TIROCINIO ASSISTITO DEI MEDIATORI

Il testo dell'interrogaizone parlamentare del sen. Gabriele Albertini.

Il presidente onorario del Forum Nazionale dei Mediatori, il senatore Gabriele Albertini, ha presentato oggi un’interrogazione parlamentare scritta sul problema del tirocinio assistito dei mediatori civili.  “Non essendo previste– spiegano la dott.ssa Irene Gionfriddo e il dott.

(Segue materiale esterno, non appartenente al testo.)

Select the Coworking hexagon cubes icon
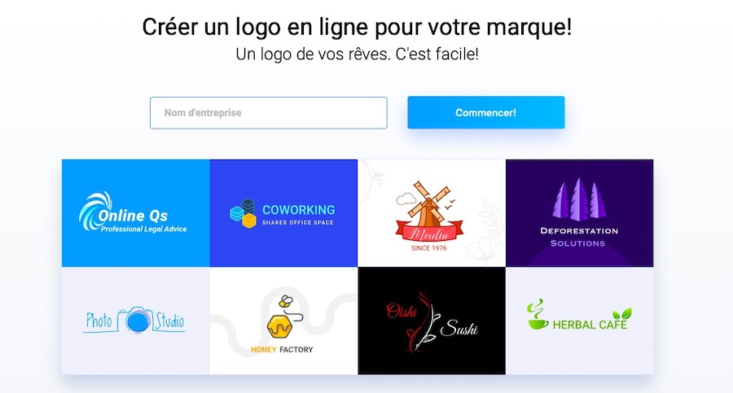[243, 213]
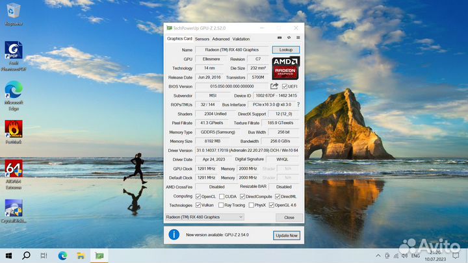Screen dimensions: 468x263
Task: Click the Bus Interface question mark icon
Action: coord(298,105)
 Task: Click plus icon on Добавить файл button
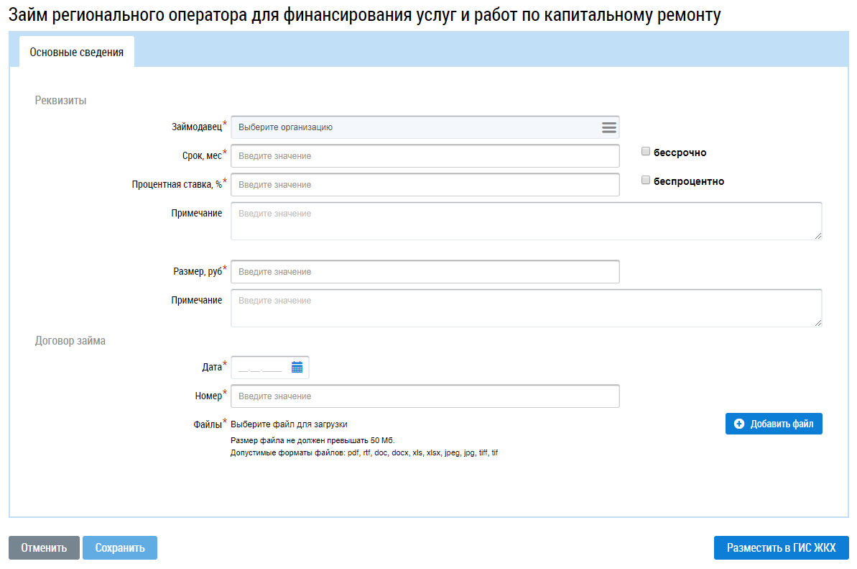tap(739, 424)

Giammario Battaglia, rispettivamente portavoce e coordinatore del Forum – nella calendarizzazione dell’ultima settimana di lavori parlamentari, sedute di “question time”, si è optato per una interrogazione a risposta scritta che normalmente ha dei tempi di risposta più brevi da parte del Governo, rispetto ad una interrogazione a risposta orale.

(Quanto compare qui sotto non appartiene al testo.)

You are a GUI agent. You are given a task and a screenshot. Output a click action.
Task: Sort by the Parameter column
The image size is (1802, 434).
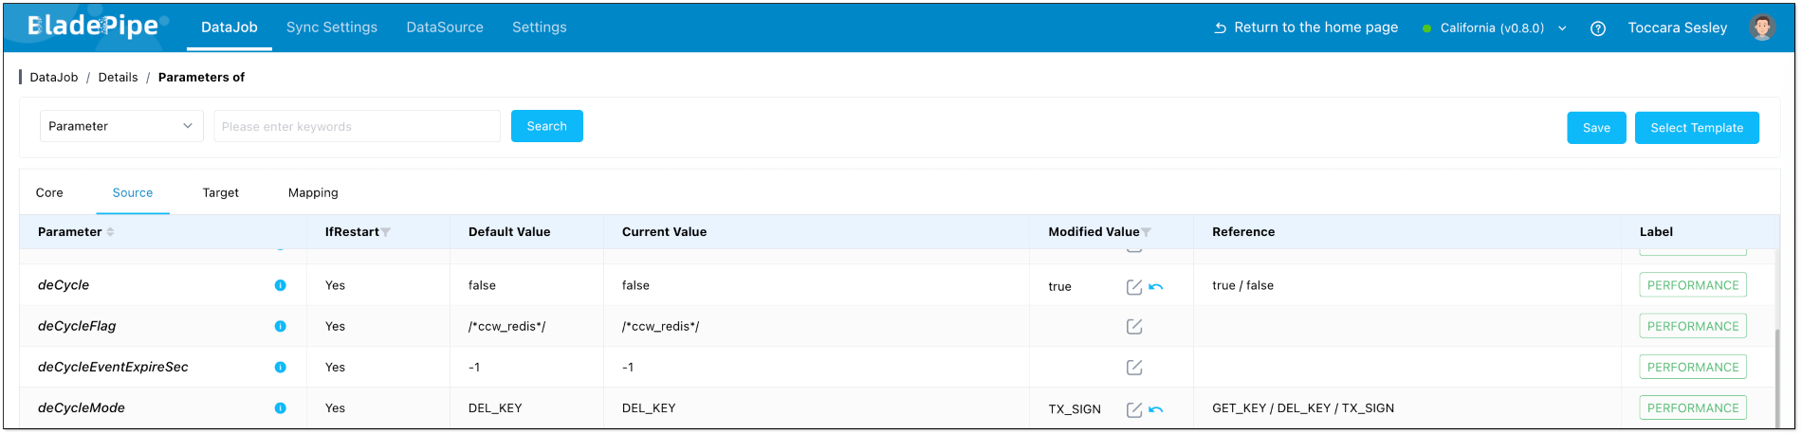tap(110, 232)
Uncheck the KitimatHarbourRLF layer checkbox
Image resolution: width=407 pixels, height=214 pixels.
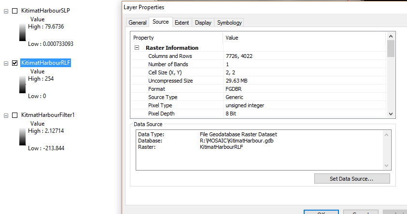(15, 63)
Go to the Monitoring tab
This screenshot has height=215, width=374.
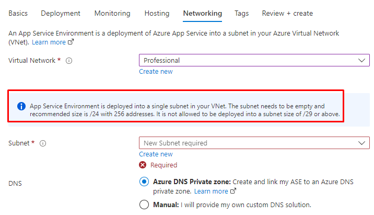pos(111,13)
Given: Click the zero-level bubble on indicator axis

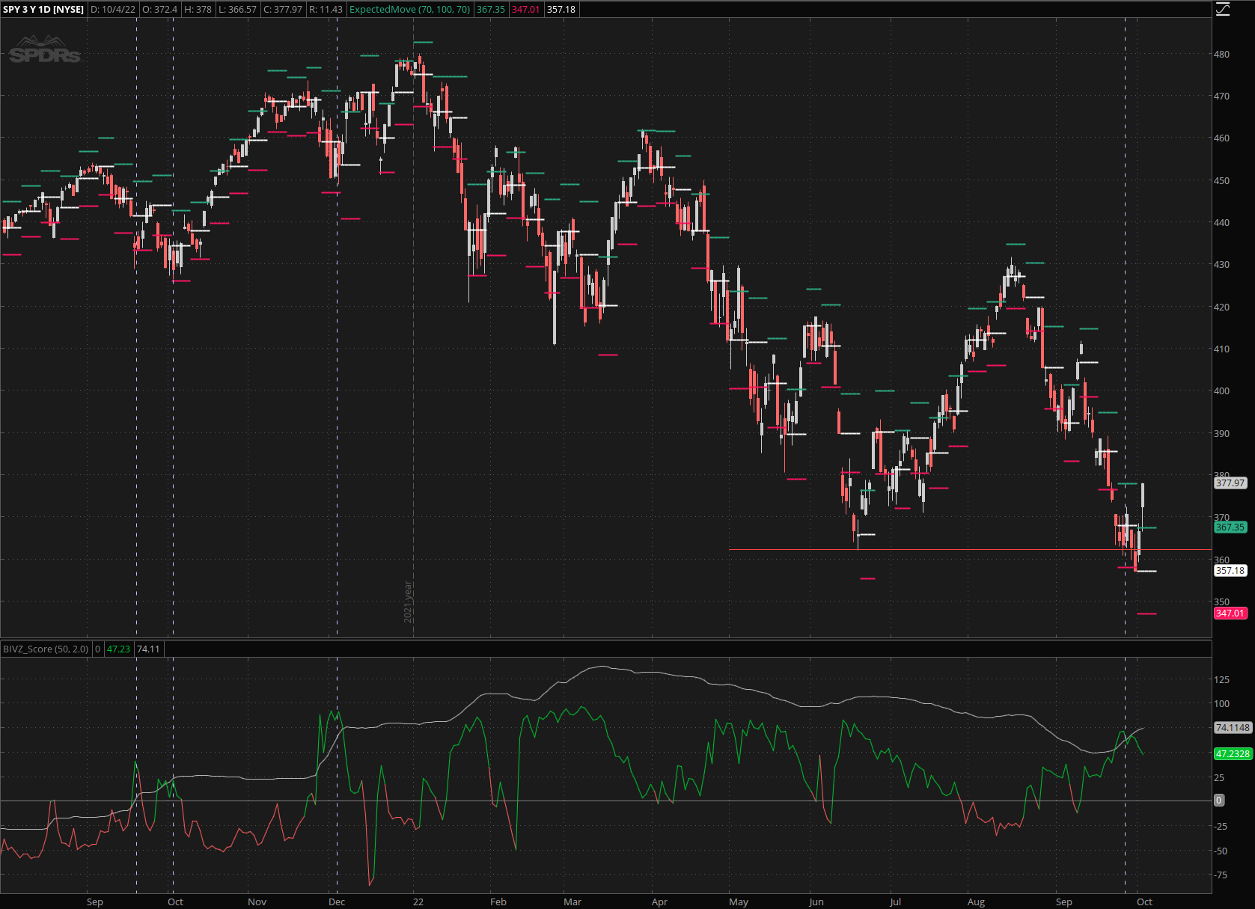Looking at the screenshot, I should tap(1219, 801).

INTERROGAZIONE A RISPOSTA SCRITTA

Al Ministro della Giustizia

Premesso che
molti mediatori professionisti segnalano, con grande angoscia, agli organismi di rappresentanza la preoccupazione di non essere nelle condizioni di portare a termine l’obbligatorio tirocinio istituito con il Decreto Ministeriale n. 145 del 2011, modificativo del Decreto Ministeriale n. 180 del 2010;
il Decreto Ministeriale n. 180 del 2010, infatti, all’articolo 4, comma 3, lettera b) prevede: “il possesso, da parte dei mediatori, di una specifica formazione e di uno specifico aggiornamento almeno biennale, acquisiti presso gli enti di formazione in base all’articolo 18, nonché la partecipazione, da parte dei mediatori, nel biennio di aggiornamento e in forma di tirocinio assistito, ad almeno venti casi di mediazione svolti presso organismi iscritti;”;

infatti, dal 24 Ottobre 2012, giorno di diffusione del comunicato stampa con cui la Corte Costituzionale anticipava il dispositivo della pronuncia n. 272 del 2012, il numero dei procedimenti di mediazione instaurati presso gli Organismi di Mediazione ha subito una vertiginosa flessione;
in ragione di ciò, molti mediatori professionisti rischiano di non riuscire a concludere l’attività di tirocinio, ovvero la partecipazione, nel corso del biennio di aggiornamento e in forma di tirocinio assistito, ad almeno venti casi di mediazione svolti presso organismi iscritti; pur ottemperando all’obbligo di aggiornamento teorico;

la preoccupazione di tali professionisti nasce dal fatto che per molti di essi il termine di due anni per l’esperimento del tirocinio scade il 26 Agosto p.v. e gli stessi temono di non essere nella condizione di rispettare il numero richiesto di 20 casi di cui all’art. 4, comma 3, lett. b) del Decreto Ministeriale n. 180 del 2010, come modificato dal Decreto Ministeriale n. 145 del 2011;
tale impossibilità trae origine, evidentemente, da fattori indipendenti dalla loro volontà e dalla loro diligenza;
l’articolo 84 del cosiddetto “Decreto del fare” attualmente all’esame del Senato della Repubblica, inoltre, novella il decreto legislativo n. 28 del 2010, recante norme di attuazione dell’articolo 60 della legge 18 giugno 2009, n. 69, in materia di mediazione finalizzata alla conciliazione delle controversie civili e commerciali, reintroducendo le disposizioni sul carattere obbligatorio della mediazione dichiarate costituzionalmente illegittime dalla Corte costituzionale per eccesso di delega (sentenza n. 272 del 2012);

per sapere se

il Ministro interrogato, alla luce di quanto esposto in premessa, non ritenga di valutare la possibilità di preservare i summenzionati professionisti da qualsivoglia intervento di natura sanzionatoria, allorché il suddetto inadempimento, qualora sussistente alla scadenza del biennio, non dovesse ritenersi imputabile alla condotta dei medesimi soggetti.